[[ SUPPLIED DATA open ]]
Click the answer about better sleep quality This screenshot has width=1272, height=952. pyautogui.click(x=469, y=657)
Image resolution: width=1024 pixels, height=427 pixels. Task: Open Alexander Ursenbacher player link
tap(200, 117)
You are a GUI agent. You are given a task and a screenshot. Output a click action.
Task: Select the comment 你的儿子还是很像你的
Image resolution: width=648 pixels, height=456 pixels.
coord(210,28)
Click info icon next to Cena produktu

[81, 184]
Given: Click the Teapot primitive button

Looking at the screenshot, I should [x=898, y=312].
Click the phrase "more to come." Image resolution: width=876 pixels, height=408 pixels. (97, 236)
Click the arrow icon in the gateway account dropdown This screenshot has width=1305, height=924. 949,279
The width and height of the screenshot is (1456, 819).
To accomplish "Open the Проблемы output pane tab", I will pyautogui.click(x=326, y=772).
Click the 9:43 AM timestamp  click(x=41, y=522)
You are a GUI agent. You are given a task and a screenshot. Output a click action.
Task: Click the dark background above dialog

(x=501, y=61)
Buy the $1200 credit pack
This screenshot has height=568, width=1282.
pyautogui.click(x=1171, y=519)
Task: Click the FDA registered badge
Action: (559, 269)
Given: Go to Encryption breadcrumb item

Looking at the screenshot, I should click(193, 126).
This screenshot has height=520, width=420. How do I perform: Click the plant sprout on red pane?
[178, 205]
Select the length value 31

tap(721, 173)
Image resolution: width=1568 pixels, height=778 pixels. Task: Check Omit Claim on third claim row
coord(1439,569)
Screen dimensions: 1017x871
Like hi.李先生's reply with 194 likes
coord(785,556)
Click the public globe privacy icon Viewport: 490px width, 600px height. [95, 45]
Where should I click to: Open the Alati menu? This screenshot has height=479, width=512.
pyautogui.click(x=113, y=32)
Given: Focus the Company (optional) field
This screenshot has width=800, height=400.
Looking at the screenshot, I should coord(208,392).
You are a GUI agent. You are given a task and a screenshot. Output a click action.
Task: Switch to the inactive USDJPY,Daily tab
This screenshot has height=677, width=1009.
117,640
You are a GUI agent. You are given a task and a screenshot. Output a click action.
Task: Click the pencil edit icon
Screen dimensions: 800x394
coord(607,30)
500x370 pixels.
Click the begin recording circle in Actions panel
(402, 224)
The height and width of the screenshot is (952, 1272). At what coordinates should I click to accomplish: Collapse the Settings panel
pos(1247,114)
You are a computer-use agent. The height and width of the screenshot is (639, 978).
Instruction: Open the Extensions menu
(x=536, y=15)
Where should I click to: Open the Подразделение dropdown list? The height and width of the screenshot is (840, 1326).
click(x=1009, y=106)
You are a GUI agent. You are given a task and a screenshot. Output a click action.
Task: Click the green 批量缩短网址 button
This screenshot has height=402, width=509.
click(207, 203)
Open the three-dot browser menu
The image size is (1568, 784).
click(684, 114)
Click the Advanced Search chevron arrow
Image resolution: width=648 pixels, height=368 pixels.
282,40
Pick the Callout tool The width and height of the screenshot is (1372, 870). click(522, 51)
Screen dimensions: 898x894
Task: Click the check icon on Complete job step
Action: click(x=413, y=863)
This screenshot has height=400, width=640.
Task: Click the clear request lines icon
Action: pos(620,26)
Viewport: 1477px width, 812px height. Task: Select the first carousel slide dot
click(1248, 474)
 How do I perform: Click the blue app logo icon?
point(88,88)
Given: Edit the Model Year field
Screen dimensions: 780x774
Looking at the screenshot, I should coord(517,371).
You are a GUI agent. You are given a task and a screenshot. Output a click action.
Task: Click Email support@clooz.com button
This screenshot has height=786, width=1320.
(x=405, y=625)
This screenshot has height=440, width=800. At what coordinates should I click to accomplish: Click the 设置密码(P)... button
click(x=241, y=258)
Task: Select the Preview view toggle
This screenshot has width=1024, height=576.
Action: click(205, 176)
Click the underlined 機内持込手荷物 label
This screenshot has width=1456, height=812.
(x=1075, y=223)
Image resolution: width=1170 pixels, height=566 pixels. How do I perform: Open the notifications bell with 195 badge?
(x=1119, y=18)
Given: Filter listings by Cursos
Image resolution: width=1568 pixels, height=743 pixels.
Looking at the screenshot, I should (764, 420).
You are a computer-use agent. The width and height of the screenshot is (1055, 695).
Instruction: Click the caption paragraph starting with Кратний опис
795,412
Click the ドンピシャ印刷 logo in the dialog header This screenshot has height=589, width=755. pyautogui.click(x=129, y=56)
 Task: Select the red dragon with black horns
[[ SUPPLIED DATA closed ]]
WHAT THE TASK ASKS:
Every line from the line containing "Click info icon next to Cena produktu" through the line containing "Click the arrow" in the records above must be retyped exactly. Leave out the rest.

TASK OUTPUT:
Click info icon next to Cena produktu

[81, 184]
Given: Click the Teapot primitive button

Looking at the screenshot, I should [x=898, y=312].
Click the phrase "more to come." Image resolution: width=876 pixels, height=408 pixels. (97, 236)
Click the arrow icon in the gateway account dropdown This screenshot has width=1305, height=924. 949,279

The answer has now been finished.